Il presidente Luiz Inácio Lula da Silva ha approvato domenica (14) la legge che istituisce il Marco Legal do Transporte Público Coletivo, con veti ad alcune sezioni che definivano gli obblighi di finanziamento per stati e comuni.
La normativa, approvata dal Congresso a maggio dopo cinque anni di iter, modifica lo Statuto delle Città e la Legge sulla Mobilità Urbana. Essa crea parametri nazionali per la pianificazione, la regolamentazione, il finanziamento e l'esercizio del trasporto pubblico urbano.

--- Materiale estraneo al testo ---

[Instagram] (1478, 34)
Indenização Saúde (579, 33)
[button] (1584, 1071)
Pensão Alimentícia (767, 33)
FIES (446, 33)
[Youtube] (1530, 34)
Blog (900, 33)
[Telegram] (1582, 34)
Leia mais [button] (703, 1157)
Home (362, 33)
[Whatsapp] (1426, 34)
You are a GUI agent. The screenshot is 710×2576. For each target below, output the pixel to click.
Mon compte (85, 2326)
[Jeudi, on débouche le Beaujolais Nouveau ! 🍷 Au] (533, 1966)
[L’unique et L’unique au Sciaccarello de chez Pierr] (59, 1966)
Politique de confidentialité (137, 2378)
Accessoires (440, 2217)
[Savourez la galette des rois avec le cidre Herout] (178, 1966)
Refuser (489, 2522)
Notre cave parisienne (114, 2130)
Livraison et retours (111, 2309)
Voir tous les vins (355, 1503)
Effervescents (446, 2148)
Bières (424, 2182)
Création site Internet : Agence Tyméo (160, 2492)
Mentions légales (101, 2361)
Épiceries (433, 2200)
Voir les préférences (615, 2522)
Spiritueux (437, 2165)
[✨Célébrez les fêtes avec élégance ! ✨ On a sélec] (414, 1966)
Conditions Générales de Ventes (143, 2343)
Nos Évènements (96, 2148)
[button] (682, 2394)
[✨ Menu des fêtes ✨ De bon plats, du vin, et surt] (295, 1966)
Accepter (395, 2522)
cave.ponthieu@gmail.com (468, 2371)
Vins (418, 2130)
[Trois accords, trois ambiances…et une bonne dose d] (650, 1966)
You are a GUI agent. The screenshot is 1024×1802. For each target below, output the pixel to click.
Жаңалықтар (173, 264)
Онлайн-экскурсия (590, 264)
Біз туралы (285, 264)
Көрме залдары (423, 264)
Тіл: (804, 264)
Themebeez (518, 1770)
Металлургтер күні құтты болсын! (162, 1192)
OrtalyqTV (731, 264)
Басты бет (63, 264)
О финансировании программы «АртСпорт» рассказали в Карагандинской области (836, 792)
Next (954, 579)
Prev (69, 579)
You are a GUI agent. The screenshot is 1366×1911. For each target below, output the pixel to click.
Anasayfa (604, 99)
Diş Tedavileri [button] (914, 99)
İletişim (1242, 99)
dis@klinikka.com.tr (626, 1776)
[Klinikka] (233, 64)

Tra le modifiche mantenute vi sono il superamento dell'esclusiva dipendenza dalle tariffe pagate dai passeggeri, la possibilità di retribuire gli operatori in base ai chilometri percorsi e agli obiettivi di performance, oltre a nuovi strumenti di finanziamento come le compensazioni per lo sviluppo privato.
Lula ha posto il veto alle disposizioni che imponevano a stati e comuni di finanziare le gratuità con risorse di bilancio entro un termine di cinque anni, al collegamento tra sussidi e remunerazione delle aziende e all'assegnazione del 60% delle entrate della Cide-Combustíveis alle aree urbane. I veti saranno riesaminati dal Congresso, senza che sia stata ancora fissata una data.